Axial and sagittal views through the center of the heart ROI showing realistic ac B1+ (TXE) and df B1 (iSNR) superposition maps (accounting for sample, coil, and coupling losses). Annotations highlight the mean ± SD (minimum) TXE and iSNR values and the mean performance ratio in % over the whole 3D cardiac ROI using the a, d) self-grounded bow-tie antenna building block; b, e) bow-tie antenna building block; and c,f) the fractionated dipole antenna RF arrays at 7.0 T (baseline) and 14.0 T (same channel count and double channel count). The cardiac ROI is depicted in red

Field shaping using static pTx

PTx using an excitation vector with equal phase (0°) and amplitude (1) for all channels was used as a baseline (Table 2). The baseline pTx provided for Duke a minimum B1+ROI < 0.05 µT/√kW, a CoV < 56% for an ROI covering the entire heart, and a maximum SAR10g < 0.67 W/kg for all RF arrays at 7.0 T (BL) and 14.0 T (SCC and DCC) (Table 2). The baseline pTx results for Ella are shown in Table 2.

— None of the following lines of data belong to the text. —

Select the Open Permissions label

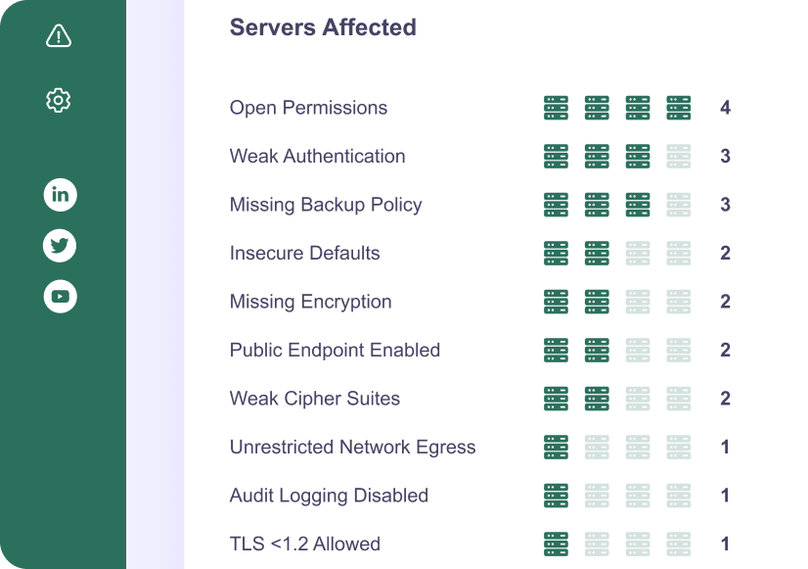coord(308,108)
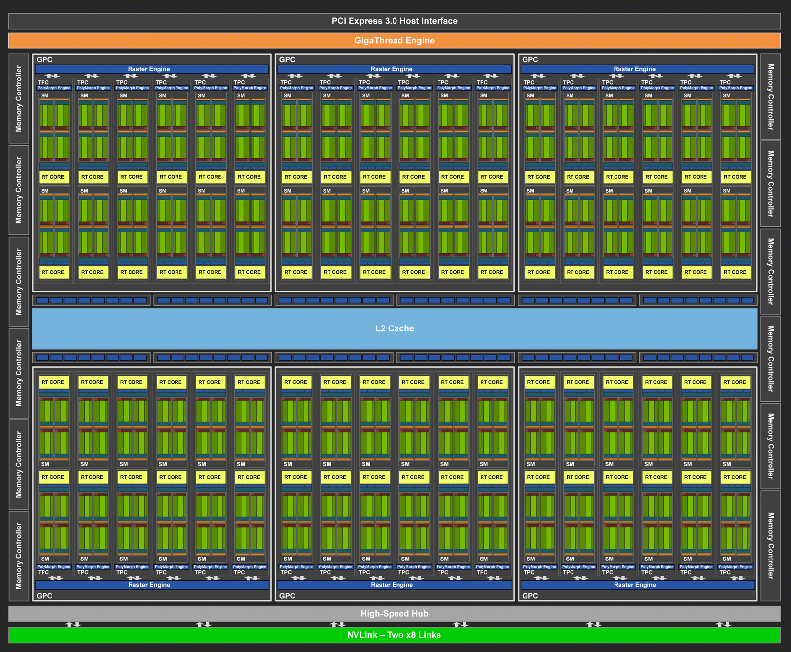Image resolution: width=791 pixels, height=652 pixels.
Task: Click the last RT CORE in the bottom-right GPC's top row
Action: pos(735,382)
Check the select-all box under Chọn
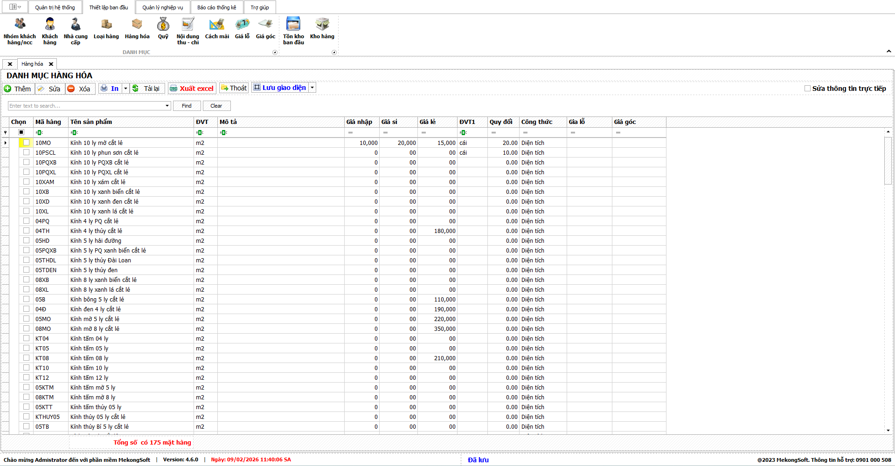The height and width of the screenshot is (466, 895). pyautogui.click(x=21, y=132)
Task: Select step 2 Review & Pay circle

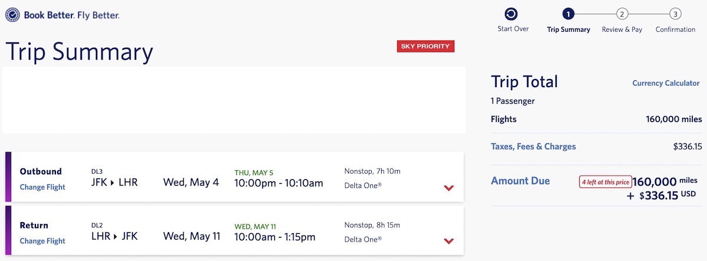Action: click(x=622, y=14)
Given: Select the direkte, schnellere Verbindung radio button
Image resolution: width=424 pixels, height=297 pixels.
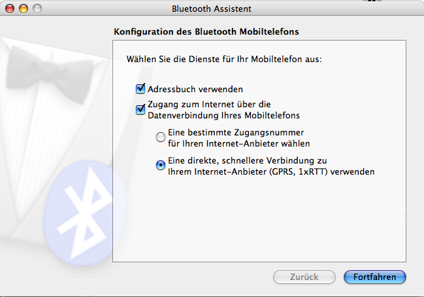Looking at the screenshot, I should (x=161, y=165).
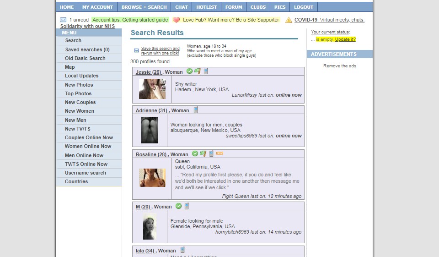439x257 pixels.
Task: Select Women Online Now in sidebar
Action: point(88,146)

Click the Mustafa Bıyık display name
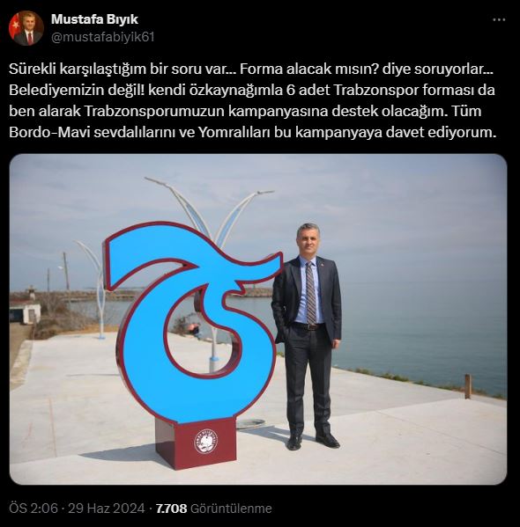pyautogui.click(x=94, y=19)
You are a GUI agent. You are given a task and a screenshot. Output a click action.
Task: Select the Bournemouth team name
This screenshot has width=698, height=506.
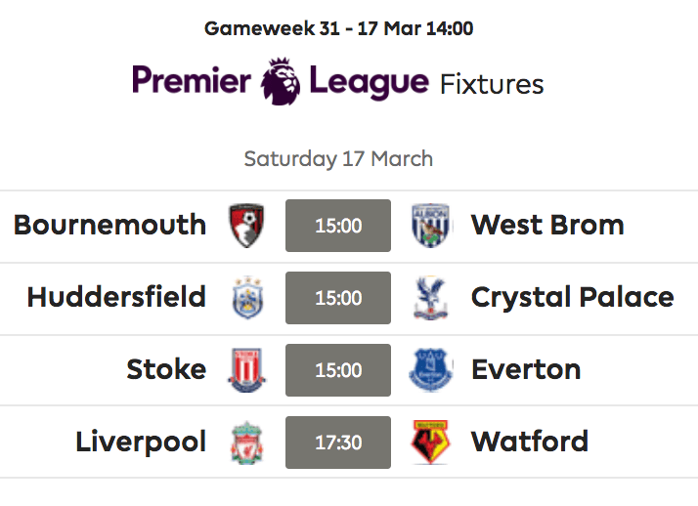coord(109,225)
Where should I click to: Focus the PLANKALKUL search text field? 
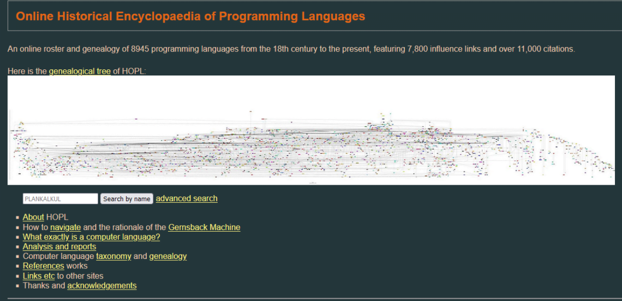click(60, 199)
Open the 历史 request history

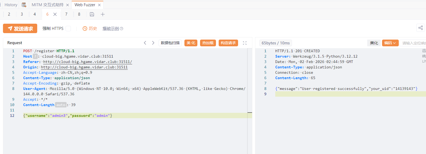coord(90,29)
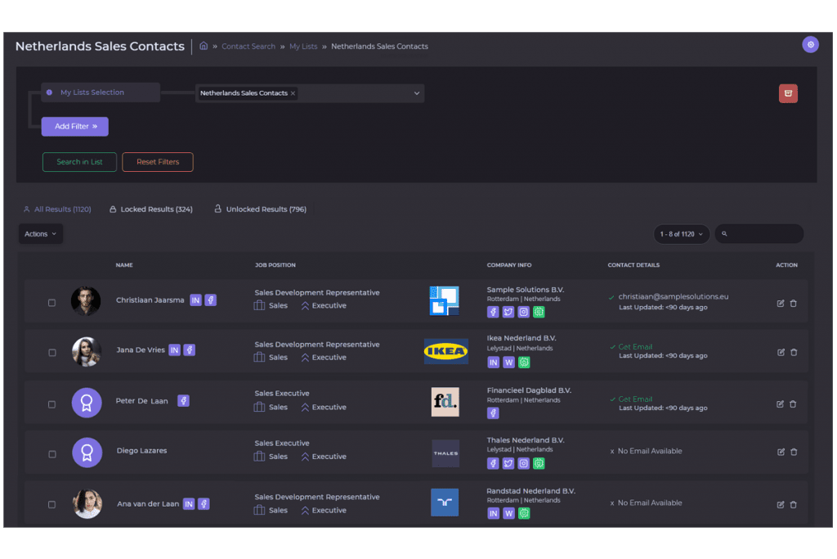Expand the list selection dropdown arrow

pyautogui.click(x=416, y=93)
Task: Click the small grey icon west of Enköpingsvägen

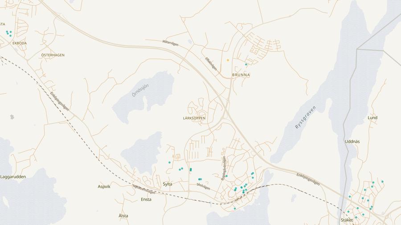Action: pyautogui.click(x=12, y=117)
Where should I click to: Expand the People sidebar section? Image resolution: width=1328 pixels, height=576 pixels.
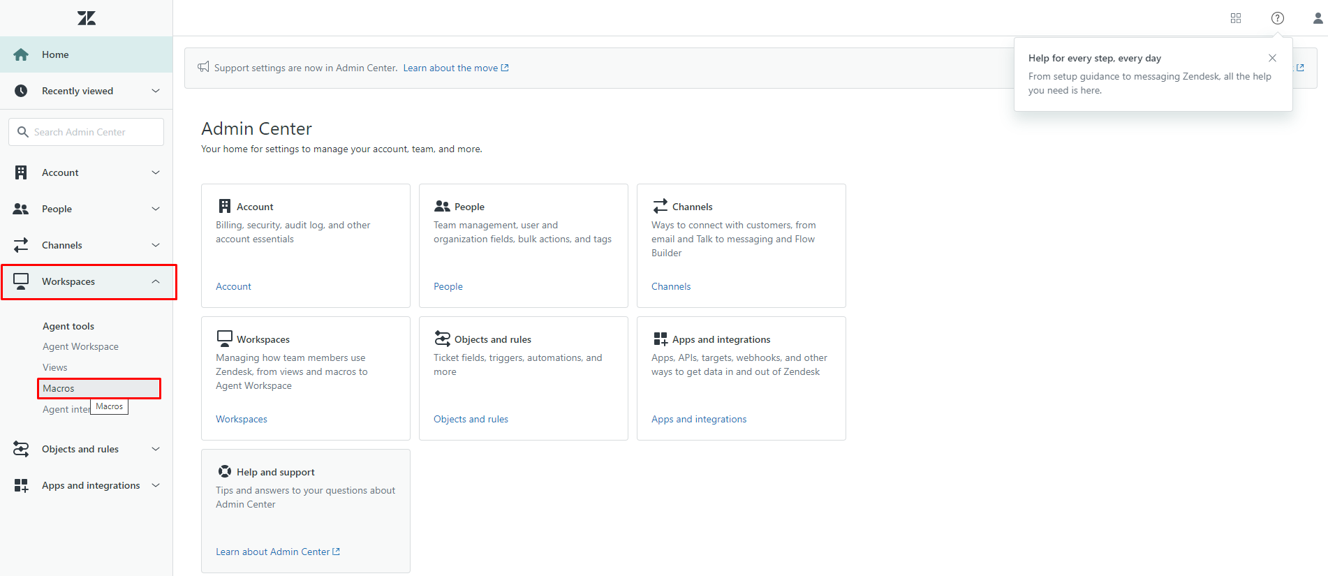[x=156, y=209]
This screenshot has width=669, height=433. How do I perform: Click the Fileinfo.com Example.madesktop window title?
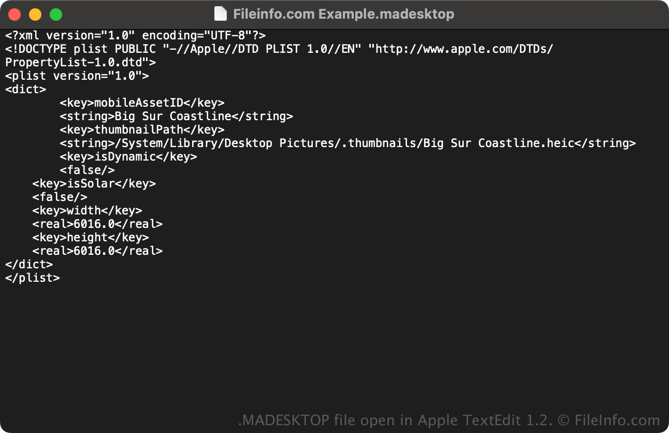click(343, 14)
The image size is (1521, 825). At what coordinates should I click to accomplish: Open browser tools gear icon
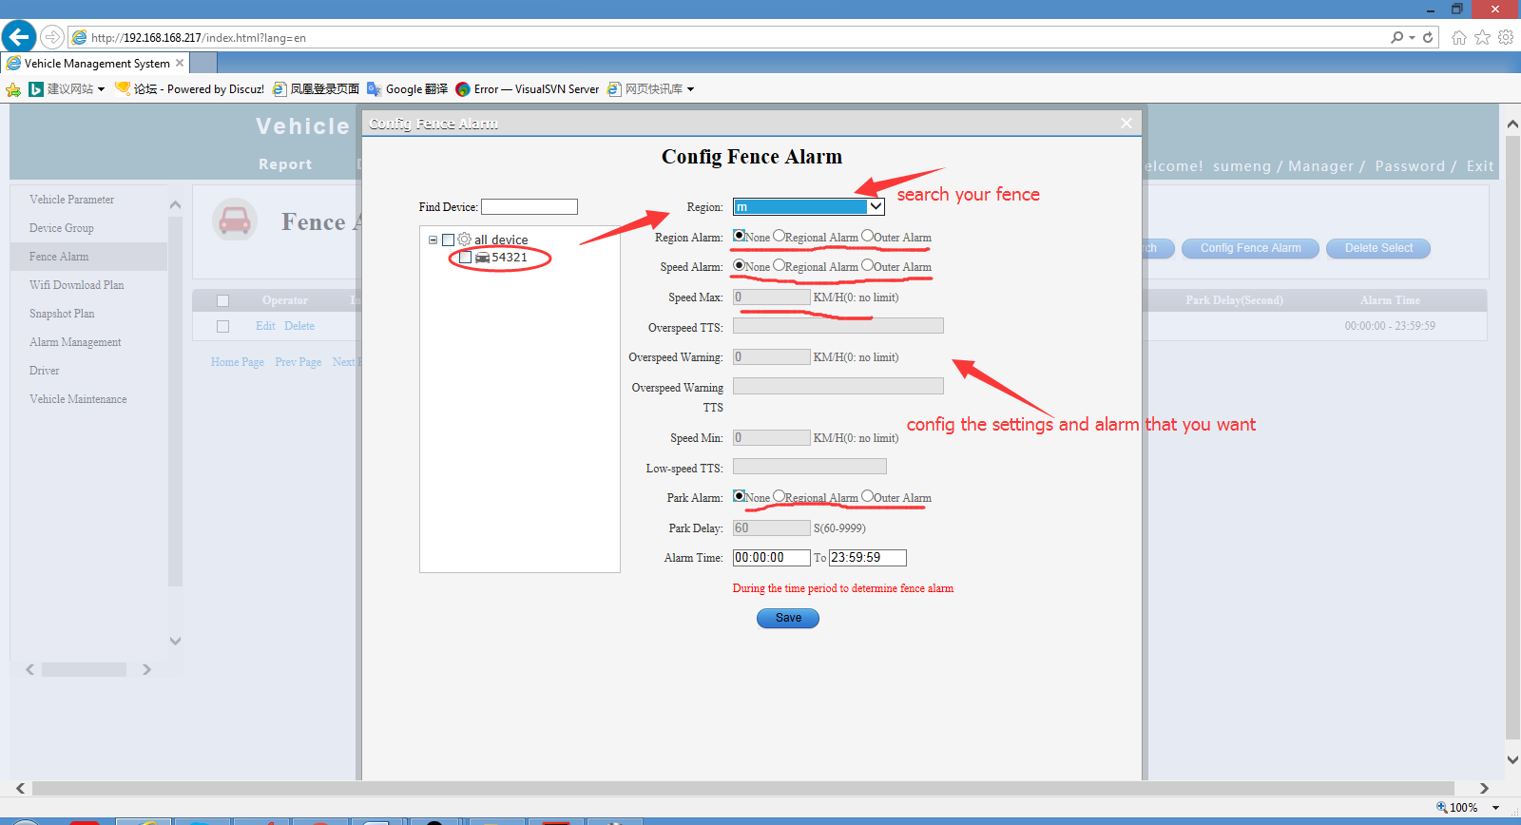click(x=1506, y=37)
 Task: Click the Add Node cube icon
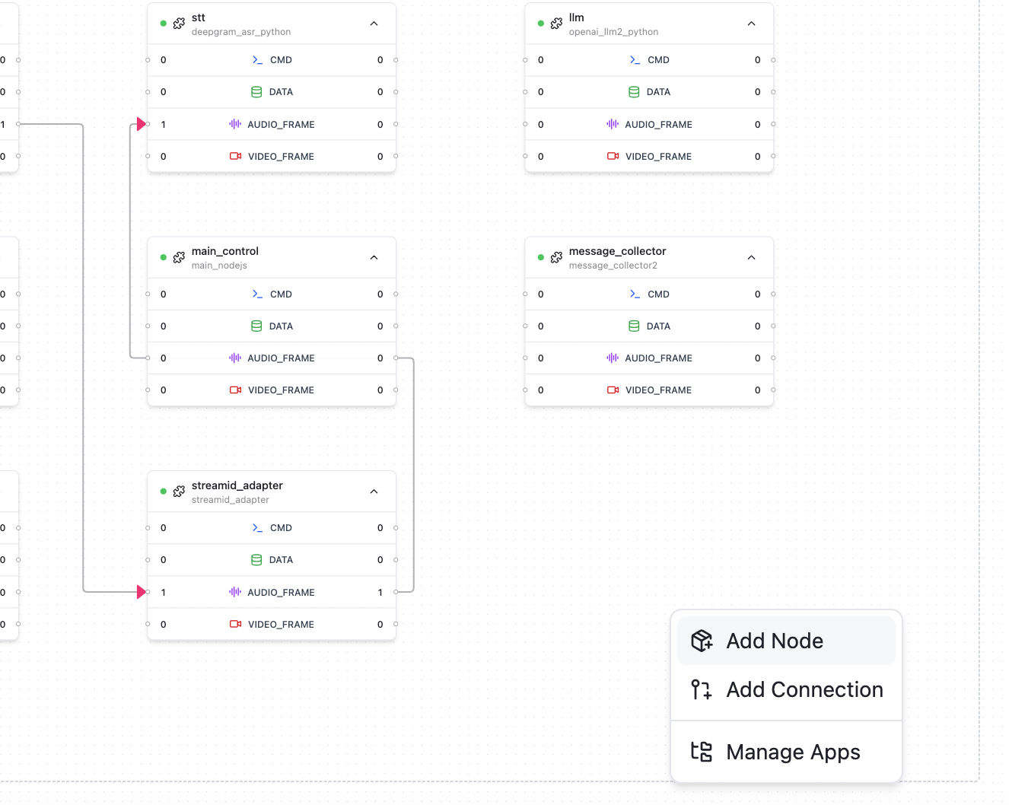702,641
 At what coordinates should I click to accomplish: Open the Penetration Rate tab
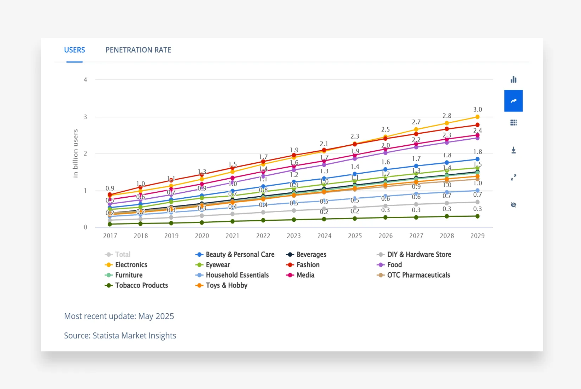(x=138, y=50)
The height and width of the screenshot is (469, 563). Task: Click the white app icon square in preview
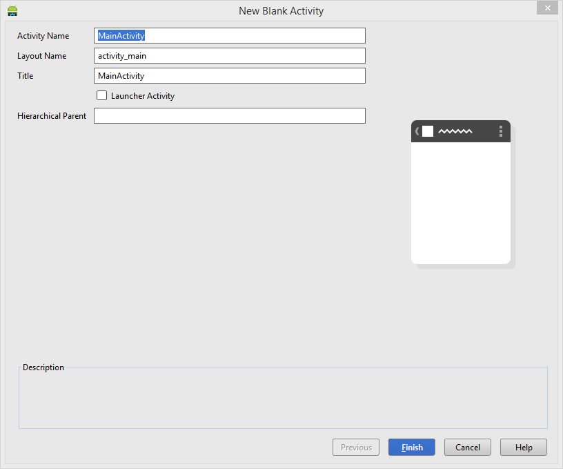(x=428, y=131)
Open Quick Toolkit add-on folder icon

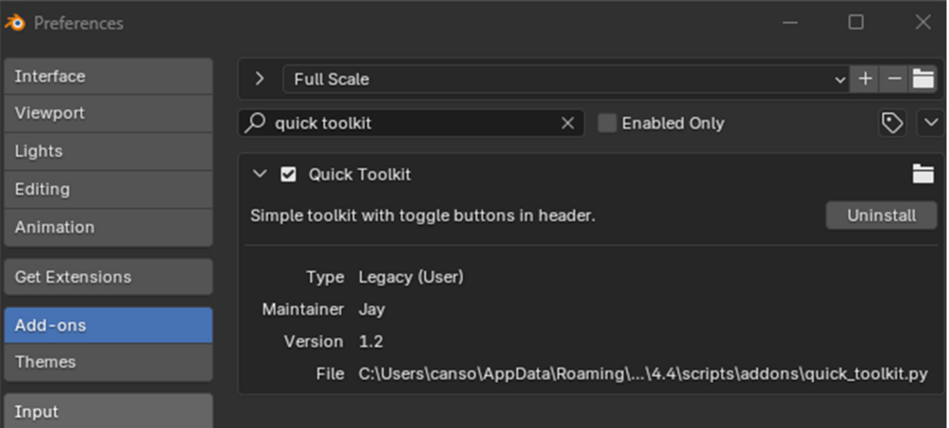point(923,174)
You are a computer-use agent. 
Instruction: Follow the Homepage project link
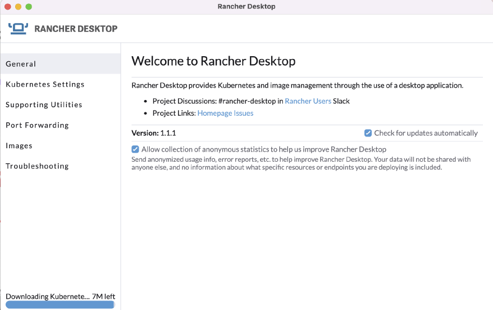[x=214, y=113]
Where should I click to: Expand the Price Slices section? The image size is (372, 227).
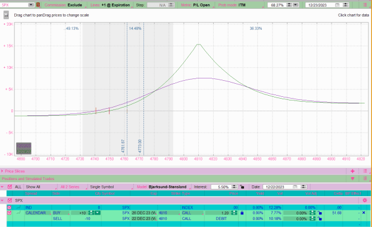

Table 2 Summary of the mean B1+, minimum B1+, coefficient of variation (CoV(B1+ROI)) across the entire 3D heart of the human voxel models Duke and Ella, and the maximum SAR10g for an excitation vector with equal phase (0°) and amplitude (1 V) for all channels using self-grounded bow-tie (SGBT) antenna building block, bow-tie (BT) antenna building block, and fractionated dipole (FD) antenna RF arrays at 7.0 T (baseline, BL) and 14.0 T (same channel count, SCC, double channel count, DCC). The total RF power for the excitation vectors (Pfwd) is presented for a lossless 2 kW power at each channel

Minimum B1 + optimization

For Duke, phase and amplitude optimized pTx had higher minimum B1+ROI > 1.59 µT/√kW for the 7.0 T BL setups (Fig. 3). At 14.0 T, the SCC setups had ~ 72% lower minimum B1+ROI compared to the 7.0 T BL setups (Table 3). Increasing the channel count for the DCC setups at 14.0 T resulted in a 46% increased minimum B1+ROI only for the BT setup, but with a higher SAR level. The SGBT and FD showed 10–15% lower minimum B1+ROI whereas only the SGBT showed a lower SAR level. The phase and amplitude optimized pTx approach resulted in elevated CoV values. The corresponding results for Ella can be obtained at the bottom in Table 3.

Fig. 3
figure 3

Axial and sagittal views through the center of the heart showing B1+ efficiency maps (B1+/√1 kW) obtained for static pTx phase and amplitude shimming using the a self-grounded bow-tie antenna building block; b bow-tie antenna building block; and c the fractionated dipole antenna RF array configurations at 7.0 T (baseline, BL) and 14.0 T (same channel count, SCC, double channel count, DCC). The cardiac ROI is depicted in red. The superposed minimum B1+ of all channels within the whole 3D cardiac ROI was maximized in the optimization process. The spider diagrams illustrate the relative changes of the mean B1+ROI, minimum B1+ROI, maximum SAR10g, CoV(B1+ROI), TXE, and intrinsic SNR values for the 14.0 T SCC (orange) and DCC (grey) with respect to the 7.0 T baseline (black)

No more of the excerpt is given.